According to the Forrester survey data, which come from a mix of behavioral tracking and self-reporting, Facebook and Google are neck and neck for most mobile-user attention. As it has for some time Facebook owns the top spot, but overall Google is slightly ahead of Facebook given aggregate time spent across Google’s portfolio of apps.

Top apps Forrrester

Source: Forrester Research, Inc. (2015)

Data from comScore show something similar; penetration and reach are concentrated in just a few top apps. The chart below, however, doesn’t reflect time spent.

comscore top apps

Source: comScore (December 2014)

From an advertising perspective the majority of US (and global) mobile ad revenues are also concentrated in a relatively small number of top properties, according to eMarketer data. The percentage of revenues “owned” by the top 10 companies in mobile is roughly parallel to the PC — approximately 70 percent.

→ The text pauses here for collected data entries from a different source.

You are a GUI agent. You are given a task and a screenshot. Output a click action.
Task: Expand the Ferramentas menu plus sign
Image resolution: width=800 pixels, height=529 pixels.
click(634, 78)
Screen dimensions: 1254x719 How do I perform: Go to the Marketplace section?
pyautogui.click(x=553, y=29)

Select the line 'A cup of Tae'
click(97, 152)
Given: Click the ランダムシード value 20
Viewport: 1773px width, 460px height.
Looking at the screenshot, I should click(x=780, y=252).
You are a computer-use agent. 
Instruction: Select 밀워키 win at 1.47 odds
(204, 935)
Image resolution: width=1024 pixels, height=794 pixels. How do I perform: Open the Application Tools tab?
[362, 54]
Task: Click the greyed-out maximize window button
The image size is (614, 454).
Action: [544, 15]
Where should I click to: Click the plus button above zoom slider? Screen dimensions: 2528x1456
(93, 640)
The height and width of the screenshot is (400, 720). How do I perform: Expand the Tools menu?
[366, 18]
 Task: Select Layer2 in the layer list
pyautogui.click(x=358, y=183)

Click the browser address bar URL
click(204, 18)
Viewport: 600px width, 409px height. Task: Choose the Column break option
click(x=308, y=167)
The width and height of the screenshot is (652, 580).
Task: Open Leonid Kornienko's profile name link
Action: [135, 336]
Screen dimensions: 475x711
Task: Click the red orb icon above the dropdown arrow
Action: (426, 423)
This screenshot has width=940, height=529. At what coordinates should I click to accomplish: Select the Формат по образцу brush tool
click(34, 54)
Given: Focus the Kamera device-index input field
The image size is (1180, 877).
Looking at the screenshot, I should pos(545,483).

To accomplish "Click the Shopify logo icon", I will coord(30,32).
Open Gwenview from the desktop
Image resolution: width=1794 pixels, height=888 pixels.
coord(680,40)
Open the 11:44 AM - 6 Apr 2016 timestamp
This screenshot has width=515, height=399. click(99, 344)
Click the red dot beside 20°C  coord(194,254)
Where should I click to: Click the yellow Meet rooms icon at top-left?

emarketer mobile ad revenues 2014

Source: eMarketer (December 2014)

The implications of the Forrester findings are fairly dramatic for marketers and the companies that dominate consumer mindshare. This partly explains why Facebook is making so much money from mobile and why an increasing share of its ad revenue (69 percent) now comes from mobile usage.

The recommendation and obvious implication of the data is to concentrate ad spend on those apps at the top where consumers are spending most of their time. However marketers shouldn’t neglect the mobile web either. And where they have apps themselves, brands, publishers and marketers should focus on making those apps genuinely useful and engaging.

People now spend more time with mobile apps than the PC internet and TV, if Flurry’s data are to be believed. Yet marketers have not fully accepted or adapted to that reality.